_Exercise instructions_
• A. Using the article on Tom Barnes, decide whether each statement agrees with it: (i) Tom Barnes began at L'Enclume as a chef de partie; (ii) Tom spent a year at Hof Van Cleve in Belgium; (iii) Tom left the Lake District at twenty-five. Answer yes or no for each, quoting the words of the article that decide it.
• B. From the article on Tom Barnes, write out the stretch from "Few chefs have" through "believe in now.".

Tom Barnes: a bright future for British food

Tom Barnes: a bright future for British food

by Pete Dreyer 11 March 2020

Barrow-born Tom Barnes has emerged from under the wing of Simon Rogan into one of the most exciting chefs in the country, winning a Roux Scholarship in 2014 and next appearing on Great British Menu in 2020. Pete Dreyer talks to the chef and takes a look at his career to date.

Pete worked as a food writer at Great British Chefs.

Pete worked as a food writer at Great British Chefs and trained at Leiths School of Food and Wine in London. Although there’s very little he won’t eat, his real passion is health and nutrition, and showing people that healthy food can be delicious too. When he’s not writing or cooking, you’ll probably find him engrossed in a bowl of pho.

Few chefs have contributed as much to British food as Simon Rogan over the last two decades. Simon presides over a widespread yet laser-focused restaurant empire that includes Roganic in London, Aulis, Rogan & Co and L’Enclume – the imperious two Michelin-starred jewel in the crown that tempts thousands to the otherwise-sleepy Cumbrian village of Cartmel every year. Provenance and sustainability have become part of common culinary parlance, but it was Simon that ushered in the farm-to-fork philosophy that we all so vehemently believe in now.

When Tom Barnes first joined Simon at L’Enclume in 2011, that farm-to-fork philosophy was still rather unconventional. ‘L’Enclume was still growing when I arrived,’ Tom tells me. ‘I started as a chef de partie, but there were only seven chefs in the kitchen so it was a great opportunity to really get stuck in with the whole business.’ Aside from a few stints overseas – three months at Hof Van Cleve in Belgium and a year at Geranium in Copenhagen – Tom has been with Simon ever since, being there as the stable of restaurants has grown into arguably the most influential in the country. In doing so, Tom has become an indispensable part of his machine.

L’Enclume was a welcome return to Cumbria for Tom, who was born and raised in Barrow and started his career as an apprentice at the Lakeside Hotel near Windermere. ‘I had a great head chef at the hotel – Duncan Collinge,’ he says. ‘He’d worked with the Roux brothers at Le Gavroche so he taught me all the basics – how to use a knife, making stocks, sauces, butchery; stuff like that.’

Tom left the Lakeside Hotel after three years, but it was three years that prepared him well for a career in elite-level kitchens. He left the Lake District at twenty-one years old and headed south to Stockcross, where he spent two and a half years with John Campbell at The Vineyard. Like Duncan, John turned out to be the perfect mentor at the perfect time for Tom. ‘John’s knowledge of food is like no one I’ve ever met,’ he says. ‘You’d ask him a question and he would always have the answer. He’s a really clever guy – great at showing you how to cook something and breaking down the science behind the process.’

The Vineyard had just received a second Michelin star when Tom arrived, and he admits that the first six months were tough as he transitioned to a new level of kitchen. After two and a half years at The Vineyard, Tom decided it was time for pastures new, and John Campbell pointed him in the direction of his good friend Phil Howard at The Square. ‘John was really good to me when I was leaving,’ says Tom. ‘He set up a trial for me at The Square. Lots of chefs at The Square back then had come from The Vineyard – Gary Foulkes, Mark Kempson and Ross Gibbens had all been with John before going to work for Phil.

_Dataset excerpt_
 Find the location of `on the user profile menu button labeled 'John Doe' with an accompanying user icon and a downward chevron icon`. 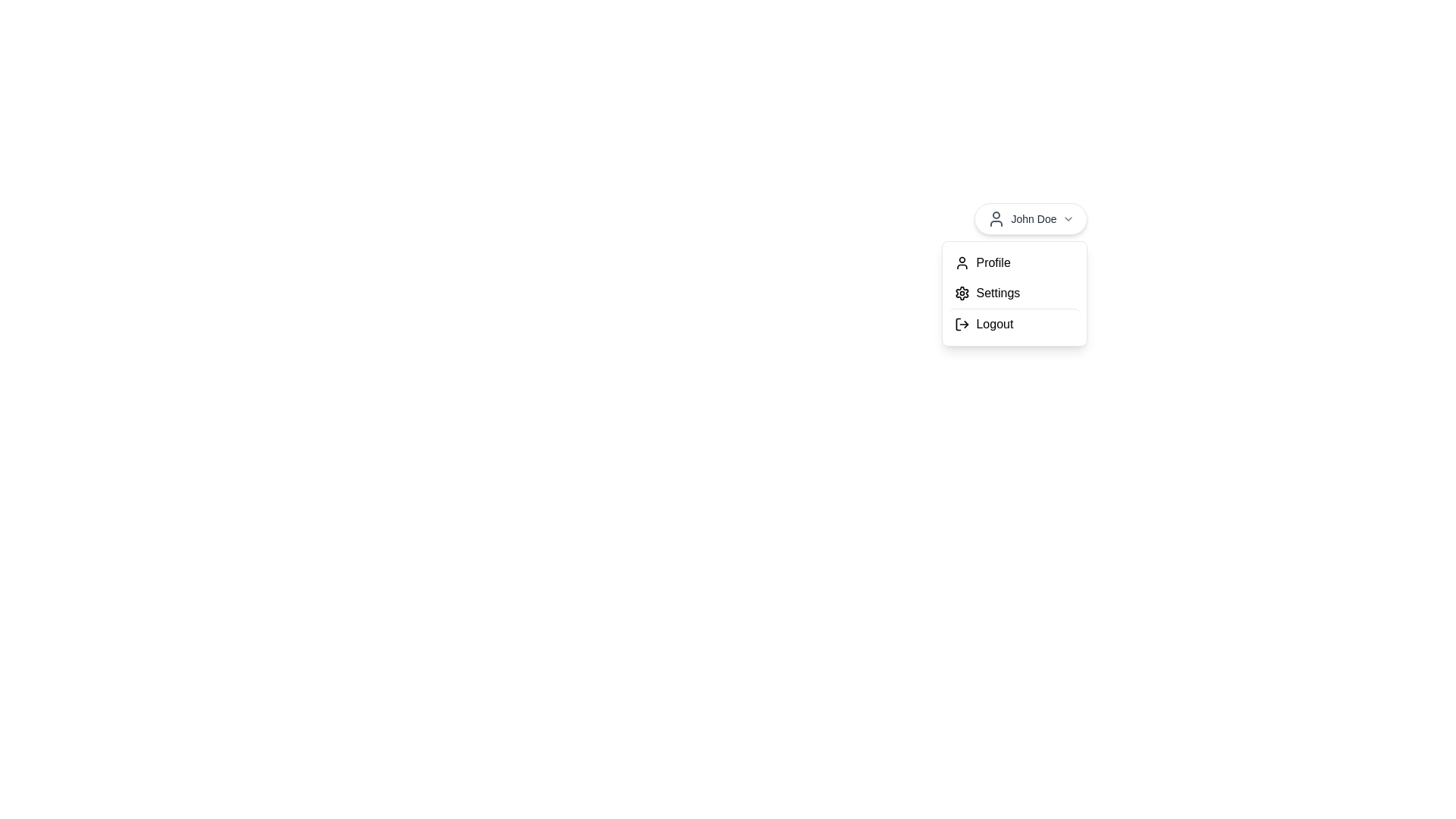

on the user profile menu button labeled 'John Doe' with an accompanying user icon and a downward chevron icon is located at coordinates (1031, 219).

_Solutions for each task_
• A.
(i) Yes: "I started as a chef de partie"
(ii) No: "three months at Hof Van Cleve in Belgium"
(iii) No: "He left the Lake District at twenty-one years old"

• B.
Few chefs have contributed as much to British food as Simon Rogan over the last two decades. Simon presides over a widespread yet laser-focused restaurant empire that includes Roganic in London, Aulis, Rogan & Co and L’Enclume – the imperious two Michelin-starred jewel in the crown that tempts thousands to the otherwise-sleepy Cumbrian village of Cartmel every year. Provenance and sustainability have become part of common culinary parlance, but it was Simon that ushered in the farm-to-fork philosophy that we all so vehemently believe in now.